2016-10-31
I recently encountered AdaFTRL by (Orabona and Pál 2016). This algorithm generalises both AdaHedge (De Rooij et al. 2014) which uses entropy regularisation and a version of AdaGrad (Duchi, Hazan, and Singer 2011) that operates with squared norm regularisation. In this post, in order for me to understand AdaFTRL better, I analyse it in the AdaHedge language.

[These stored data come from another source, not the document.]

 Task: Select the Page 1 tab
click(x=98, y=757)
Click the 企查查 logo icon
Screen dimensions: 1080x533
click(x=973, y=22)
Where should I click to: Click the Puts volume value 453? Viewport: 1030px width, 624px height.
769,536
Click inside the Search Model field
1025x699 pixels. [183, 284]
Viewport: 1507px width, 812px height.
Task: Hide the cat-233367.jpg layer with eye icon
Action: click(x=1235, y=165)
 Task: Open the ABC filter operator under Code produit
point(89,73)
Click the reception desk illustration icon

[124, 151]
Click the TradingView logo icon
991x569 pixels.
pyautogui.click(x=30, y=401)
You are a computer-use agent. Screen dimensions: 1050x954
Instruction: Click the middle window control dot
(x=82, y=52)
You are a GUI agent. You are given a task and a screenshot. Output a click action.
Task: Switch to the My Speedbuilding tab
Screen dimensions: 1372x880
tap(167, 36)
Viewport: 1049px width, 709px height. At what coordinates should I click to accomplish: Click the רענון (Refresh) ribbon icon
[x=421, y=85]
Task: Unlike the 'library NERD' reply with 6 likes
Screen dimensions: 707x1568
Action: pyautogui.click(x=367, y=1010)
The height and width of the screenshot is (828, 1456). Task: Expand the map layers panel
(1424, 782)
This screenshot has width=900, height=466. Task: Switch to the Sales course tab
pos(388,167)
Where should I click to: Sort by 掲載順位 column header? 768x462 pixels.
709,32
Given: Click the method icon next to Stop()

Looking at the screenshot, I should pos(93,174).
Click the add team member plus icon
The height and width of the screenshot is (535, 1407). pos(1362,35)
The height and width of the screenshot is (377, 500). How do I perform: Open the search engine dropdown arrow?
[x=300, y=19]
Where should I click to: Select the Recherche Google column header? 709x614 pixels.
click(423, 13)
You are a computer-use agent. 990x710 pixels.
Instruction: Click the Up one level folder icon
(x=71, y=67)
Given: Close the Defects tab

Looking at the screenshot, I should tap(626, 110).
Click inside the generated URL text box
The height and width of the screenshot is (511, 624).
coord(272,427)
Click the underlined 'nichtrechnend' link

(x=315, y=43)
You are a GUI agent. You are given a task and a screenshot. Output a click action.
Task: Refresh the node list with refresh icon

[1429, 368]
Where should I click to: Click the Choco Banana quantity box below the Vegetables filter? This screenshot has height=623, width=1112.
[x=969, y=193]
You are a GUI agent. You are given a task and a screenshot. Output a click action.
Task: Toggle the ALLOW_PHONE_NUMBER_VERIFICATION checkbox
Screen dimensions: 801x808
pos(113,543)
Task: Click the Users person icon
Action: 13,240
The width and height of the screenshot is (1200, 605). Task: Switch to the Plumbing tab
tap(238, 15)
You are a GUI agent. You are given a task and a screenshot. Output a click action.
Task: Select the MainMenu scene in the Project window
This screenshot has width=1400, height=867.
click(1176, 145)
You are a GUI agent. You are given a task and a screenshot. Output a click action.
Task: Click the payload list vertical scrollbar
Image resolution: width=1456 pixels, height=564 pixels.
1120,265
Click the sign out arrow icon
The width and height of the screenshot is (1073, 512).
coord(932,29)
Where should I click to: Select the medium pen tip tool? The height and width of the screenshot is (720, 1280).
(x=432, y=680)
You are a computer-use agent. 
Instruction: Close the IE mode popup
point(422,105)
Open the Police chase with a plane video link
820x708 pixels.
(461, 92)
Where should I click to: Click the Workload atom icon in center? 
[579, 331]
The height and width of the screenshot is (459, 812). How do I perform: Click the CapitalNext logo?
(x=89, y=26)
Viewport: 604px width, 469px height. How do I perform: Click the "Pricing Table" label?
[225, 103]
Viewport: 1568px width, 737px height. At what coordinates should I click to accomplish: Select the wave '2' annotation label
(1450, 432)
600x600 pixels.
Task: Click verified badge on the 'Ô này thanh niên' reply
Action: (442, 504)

We look at online linear optimisation over a compact convex set \(\mathcal U\subseteq \mathbb R^d\). Each round the learner plays a point \({\boldsymbol w}_t \in \mathcal U\). The environment then reveals the coefficient vector \({\boldsymbol \ell}_t\) of the linear loss function, and the learner incurs loss \(\left\langle{\boldsymbol w}_t,{\boldsymbol \ell}_t\right\rangle\). Over the course of \(T\) rounds, the learner accumulates loss \[H_T ~=~ \sum_{t=1}^T \left\langle{\boldsymbol w}_t,{\boldsymbol \ell}_t\right\rangle,\] while the best point in hindsight incurs \[L_T^* ~=~ \min_{{\boldsymbol u}\in \mathcal U}~ \sum_{t=1}^T \left\langle{\boldsymbol u},{\boldsymbol \ell}_t\right\rangle\] The objective of the learner is to minimise the regret \[%\text{Regret} %~=~ H_T - L_T^*.\] We would like to do this anytime, i.e. in a way that does this for all \(T\), worst-case safe, i.e. in a way that works even if the loss vectors \({\boldsymbol \ell}_t\) are selected by an adaptive adversary, and scale-free, i.e. in a way that does not assume anything about the scale of the sequence of losses \({\boldsymbol \ell}_1, {\boldsymbol \ell}_2, \ldots\) So even though the algorithm does not need to know the scale, it will appear in the regret. To quantify the scale we will make use of the effective loss range in round \(t\), which we define by \begin{equation}\label{eq:range} s_t ~=~ \max_{{\boldsymbol u}\in \mathcal U} \langle{\boldsymbol u},{\boldsymbol \ell}_t\rangle - \min_{{\boldsymbol u}\in \mathcal U} \langle{\boldsymbol u},{\boldsymbol \ell}_t\rangle , \end{equation} and the overall effective loss range, defined by by \[S_T ~=~ \max_{t \le T} s_t .\] Ok, so let’s look at the algorithm.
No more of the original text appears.